Bioxyne Limited has confirmed that it is on track for the release of data from its Phase IIb trial as scheduled in June.
The Company confirmed the 320-patient study to evaluate the efficacy and safety of the Bioxyne’s HI-164OV therapy for patients with chronic obstructive pulmonary disease (COPD) had been closed and that data was in the late stages of analysis.
The primary aim of the study is to assess the impact of treatment with HI-164OV in reducing severe exacerbations in COPD patients and reducing the need for admission to hospital.
There are a number of measures of disease severity being examined which will define the profile and benefits of HI-164OV and its potential long term value.
Bioxyne Chief Executive Officer David Radford said, “We are focused on ensuring accurate communication of the trial results and to also guard against partial and incomplete reporting of the results.
“Given the importance of the results, Bioxyne may consider a short-term trading halt during the period between our receipt of initial data through until the time when the Company has formally assessed the final result and is able to accurately communicate these results to the market.

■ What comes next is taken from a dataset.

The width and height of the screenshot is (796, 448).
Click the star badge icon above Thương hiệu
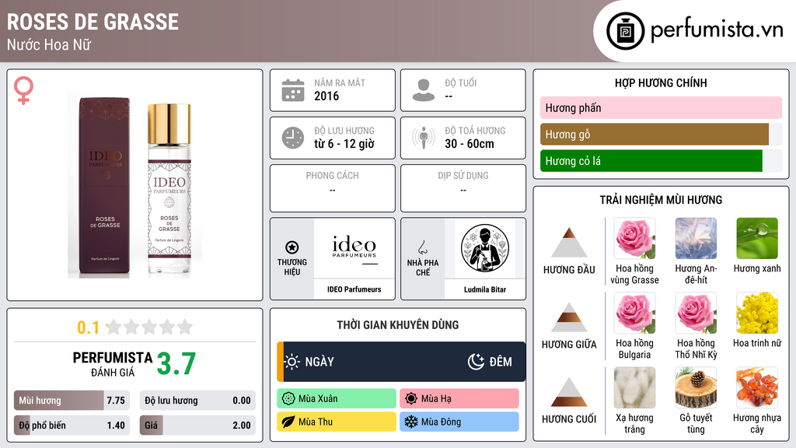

The primary endpoint in the trial is a demonstration of a reduction in exacerbations requiring oral corticosteroid treatment or hospitalization.
The secondary endpoints seek to determine if HI-164OV can reduce the severity of exacerbations, the number of patients experiencing exacerbations requiring corticosteroid treatment or hospitalization and a reduction in the use of antibiotics and or corticosteroids.
There have been no indications of patient related safety issues during the trial.